Switzerland is considering changing the policies governing its commodities business—one that is currently worth $21 billion per year—as it works to comply with global standards that will keep it from being listed as a tax haven. Such changes could threaten its reputation as a global commodities trading hub.
Bloomberg reported Tuesday that even as new policies are being considered, commodities traders are being wooed by such countries as Singapore and Dubai. The secrecy that was formerly a hallmark of Swiss banking also extends to commodities trading, and Switzerland is afraid that its reputation could be destroyed amid inquiries on illegal activities such as tax evasion, bribery, human rights abuses and environmental damage.

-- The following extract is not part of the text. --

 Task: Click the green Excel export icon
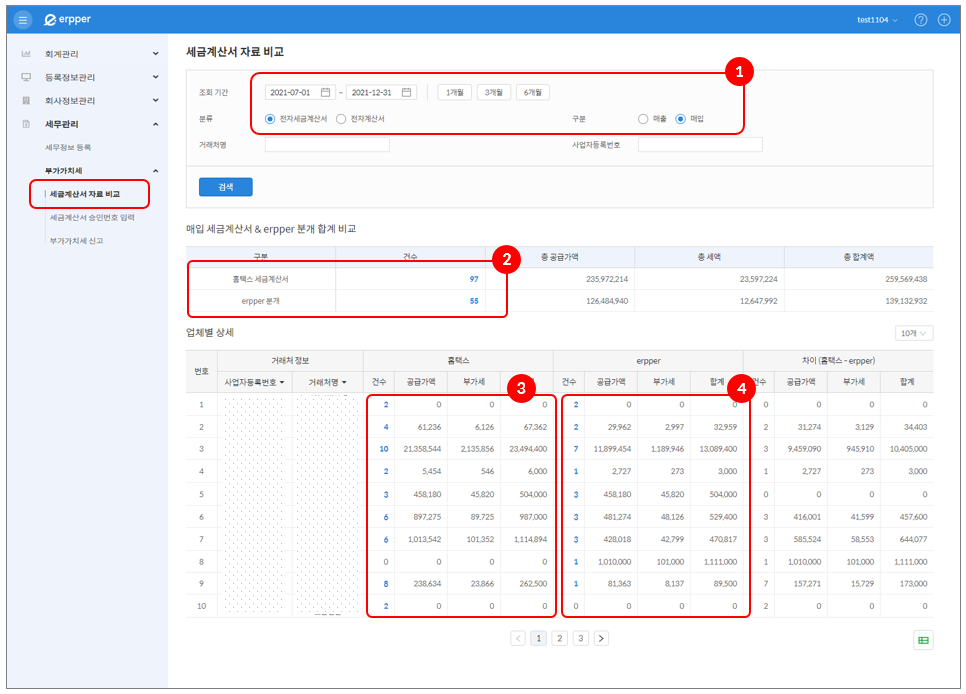pyautogui.click(x=923, y=641)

In May the Swiss government launched an investigation into the commodities industry, and said that the country was “exposed to risks to its reputation” through its oil, grain and coffee trading activities.
Although commodity trading, centered mostly in Geneva and Zug, has given a tenfold lift to the Swiss economy in the past ten years, according to Zurich’s KOF research institute, its risks are also rising as the European Union (EU) increases the pressure on Switzerland to move away from a so-called auxiliary regime that has drawn in multinational commodity traders with the promise of lower taxes.
Trading brings in some 20 billion francs ($21 billion), or 3.5% of GDP, according to the State Secretariat for Economic Affairs. But Carlo Sommaruga, a lawmaker for the Social Democratic party, the second-biggest in the Swiss lower house, has said that the costs outweigh the benefits.